## BEGIN Document text
The spray that I was, and I guess AM still sort of interested in is the Solaray UV spray. I'm not sure what the output of the provided light is, so if I am going to use the solaray UV spray, which I have not decided on yet, I will probably charge extra for it, and I will find the right light source. The LED strips shown before are quite interesting, but I'm not sure they would provide enough raw power. I'll look into it further and see what I can find.


----------



## Apollo Cree (Mar 23, 2010)

I wonder what something like a Stanley HID spotlight would do?


----------



## bshanahan14rulz (Mar 23, 2010)

Here's hoping the Stanley DOESN'T cure UV-sensitive materials :thumbsup:


----------



## AnAppleSnail (Mar 23, 2010)

Apollo Cree said:


> I wonder what something like a Stanley HID spotlight would do?


Supposedly, the bulb and glass are both UV filters...but then again, my eyes sometimes itch after using the thing around shiny things.


----------



## Apollo Cree (Mar 28, 2010)

AnAppleSnail said:


> Supposedly, the bulb and glass are both UV filters...but then again, my eyes sometimes itch after using the thing around shiny things.



Well, someone tried shining a different HID light at their face for a while and got sunburned. It might be interesting to experiment with HID (of any flavor) vs. UV sensitive materials. Remember, UV filters are not necessarily 100% effective. I'll have to see if I can find some old photogray lenses and see what a Stanley HID does to them.


----------



## oronocova (Mar 29, 2010)

I think Nailbender was selling some P60 UV Drop-ins. If I recall, one of the LEDs he has/had was used for curing dental products. Just a thought...


----------



## Alaric Darconville (Mar 29, 2010)
## END Document text
• Task prompt: Reproduce the forum thread about UV curing lights word for word. Begin at the words "Well, someone tried" and stop after "does to them.".
## BEGIN Data shown
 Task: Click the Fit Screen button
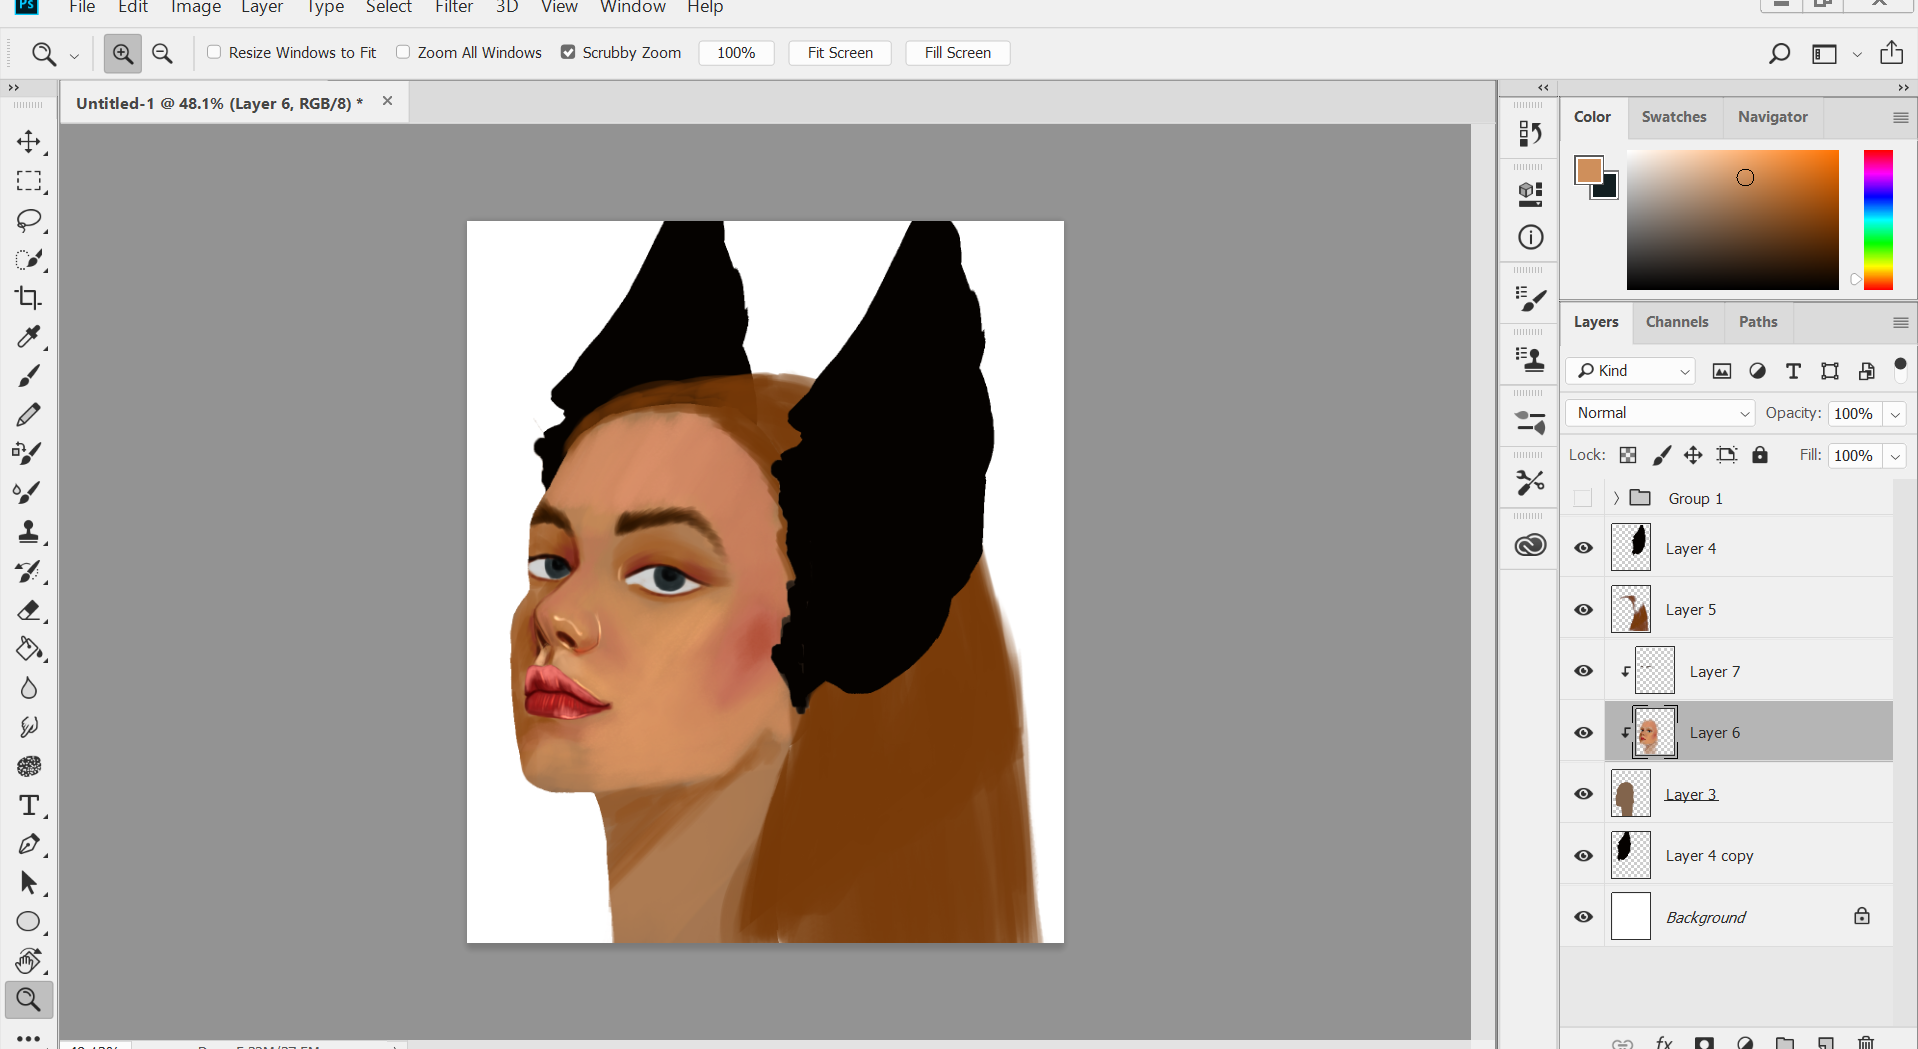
## END Data shown
• Output for this exercise:
Well, someone tried shining a different HID light at their face for a while and got sunburned. It might be interesting to experiment with HID (of any flavor) vs. UV sensitive materials. Remember, UV filters are not necessarily 100% effective. I'll have to see if I can find some old photogray lenses and see what a Stanley HID does to them.